Since October, the door has been sitting in my parents' garage, leaned up against the work bench right in the middle of the action, where my mom has been warning somebody not to break the glass at least once per weekend day. Note: This will be important later.
Last weekend, it finally came time to hang the door. Before we broke out the drill and hinges, I decided to prep it for eventual painting: take the old hinges off, rough up the finish with the electric sander, and make a hole for the new door pull. Best to take care of the prep work before it's attached to anything, right?

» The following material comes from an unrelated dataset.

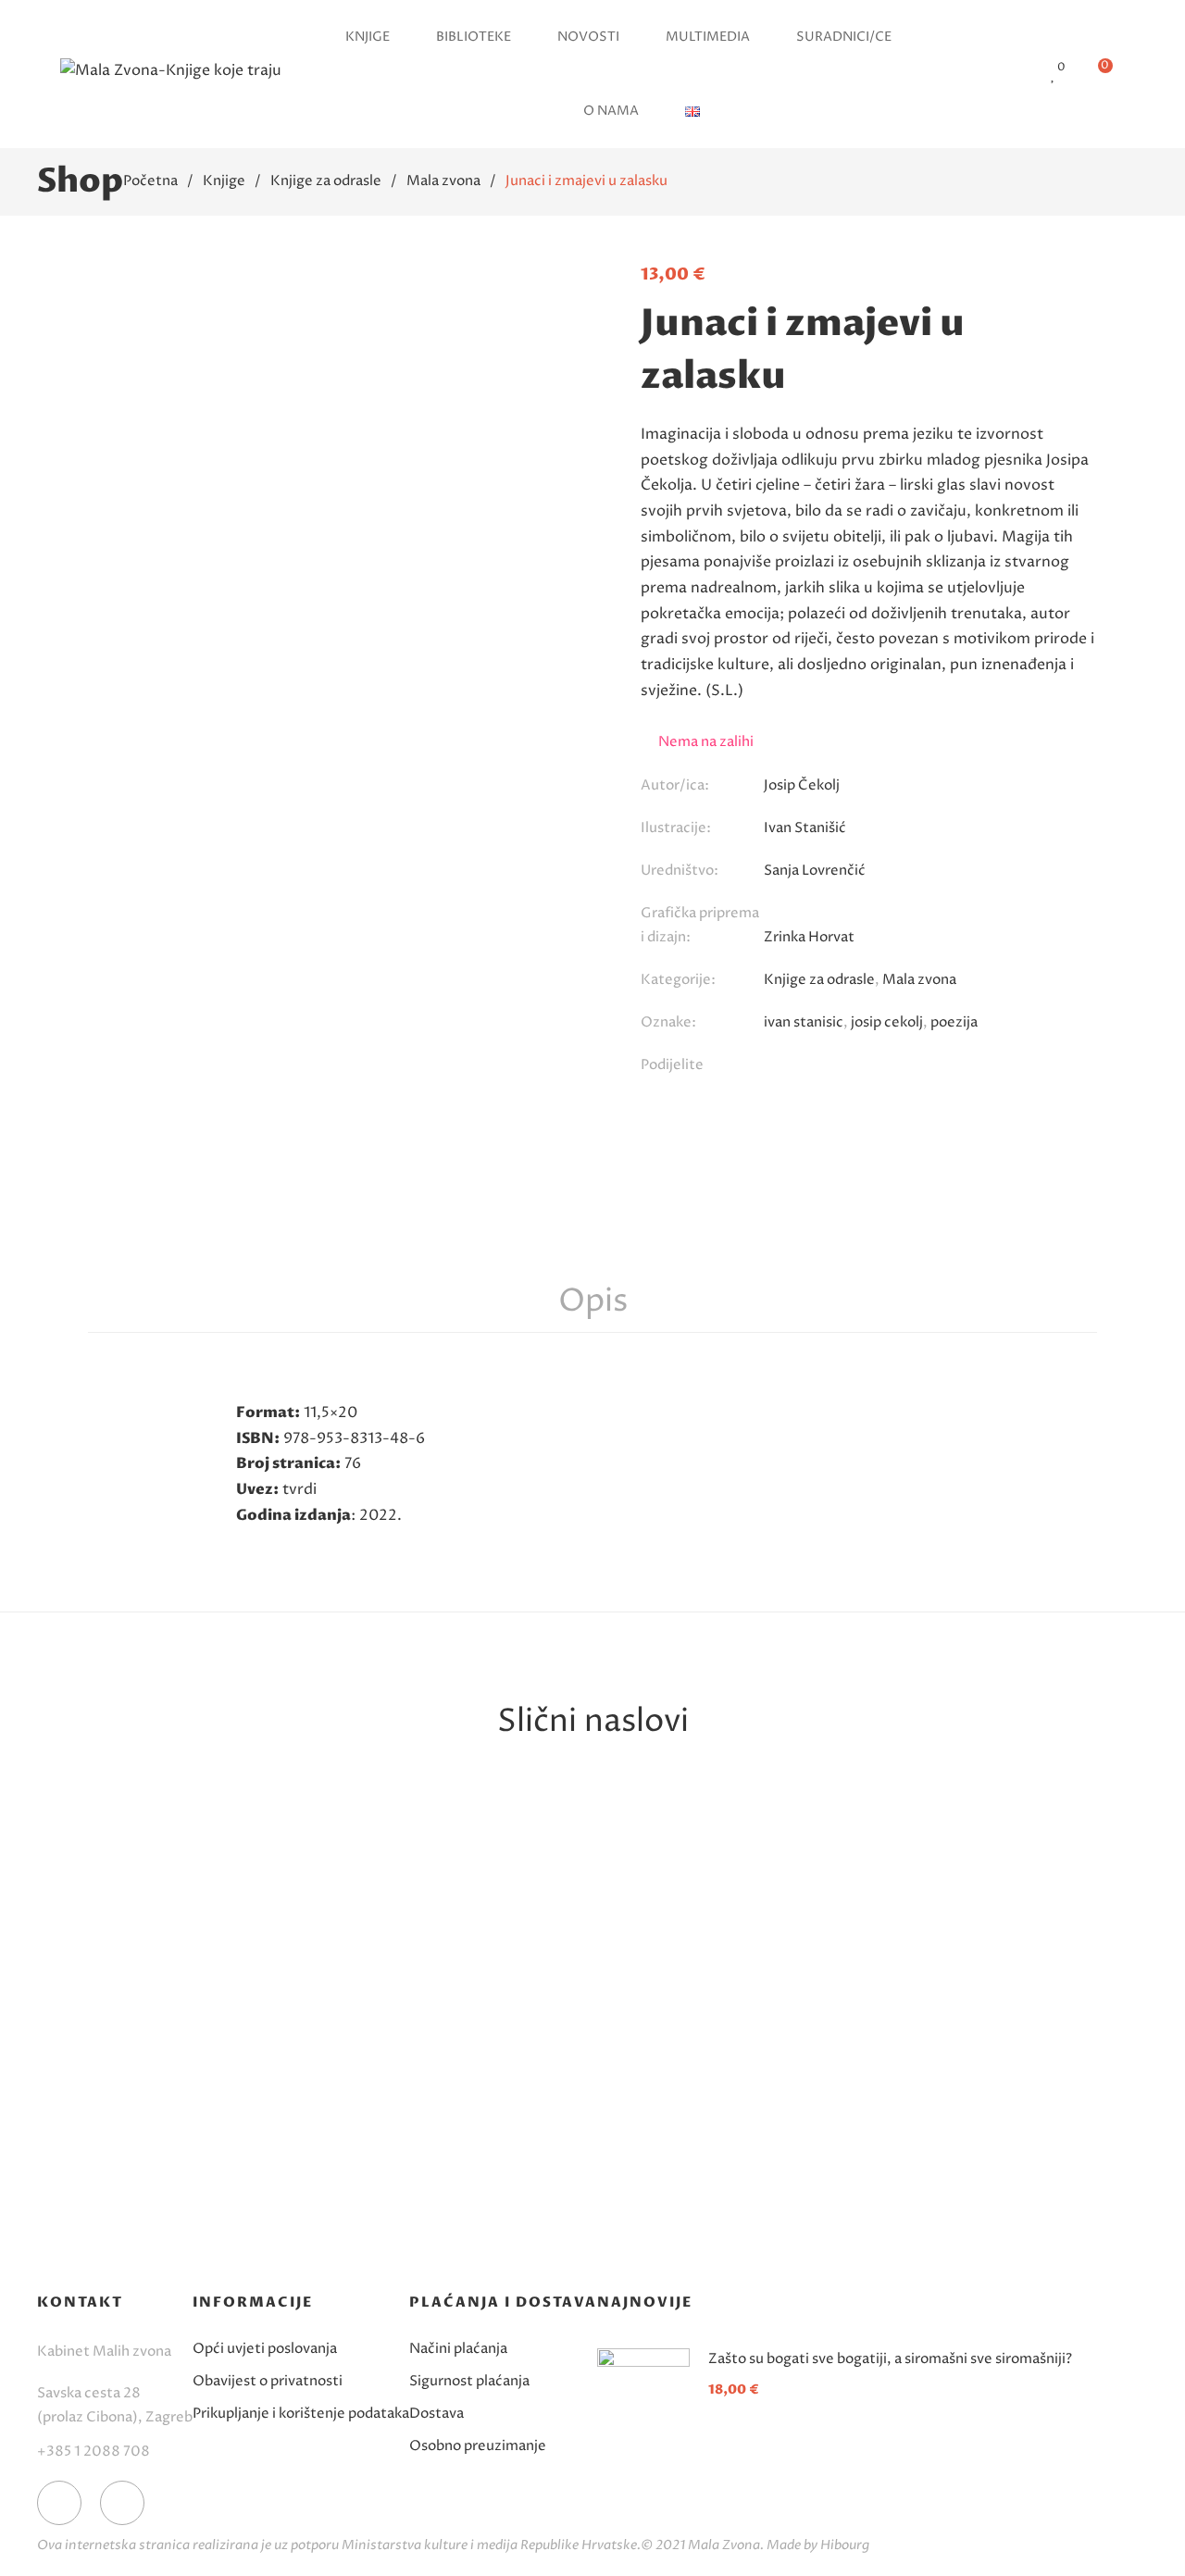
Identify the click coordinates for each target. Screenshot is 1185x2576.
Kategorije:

I've spent a lot of quality time with the electric sander over the last six months, and made basically-invisible changes to a lot of boards. (Is it square now? Now? What about now? Like...now?) This was not that kind of sanding. The finish on the door came off with satisfying ease, and it looked different. I started with the flat surfaces, then started getting into the corners and molding around the small panes. Visions of taping and painting danced in my head. And then:
Here is the secret to safely sanding around a pane of glass with an electric sander: use the corners of the sandpaper. Don't use the sides--there are just too many points of contact and too much vibration. (Also, humility. Don't get cocky, kid.) I know this because I was sanding away, and the sander shuddered against the glass, and the upper-left small pane broke from corner to corner.
To me, this looks like the end of the world. How do I fix broken glass? Are there elves involved? Do I need magic jewelry to make this happen? Surely there's no store for this kind of thing. There you have it: after a long search and a semi-miraculous moment of door acquisition and months of skirting around it, I had somehow done the irreparable. With the sander, too. I always thought it would be my uneasy ally, the table saw!
To my dad, thankfully, this does not look like the end of the world. We pried off the wooden frame and took the rest of the pane out, and Dad saved one of the broken pieces as a sample for the guy at the glass store (...that apparently exists). Then he remembered that he had this kind of glass stashed away somewhere, waiting for a rainy day, or for someone to make a careless move with the electric sander. Mom says he's already cut it to fit.
As I write this, that pane of glass is still missing. I'm nervous about nailing the frame back into place (yes, let's swing hammers near the new glass, shall we?), but Dad swears it'll be easy. In any case, we kept going. The door is up. We're getting closer.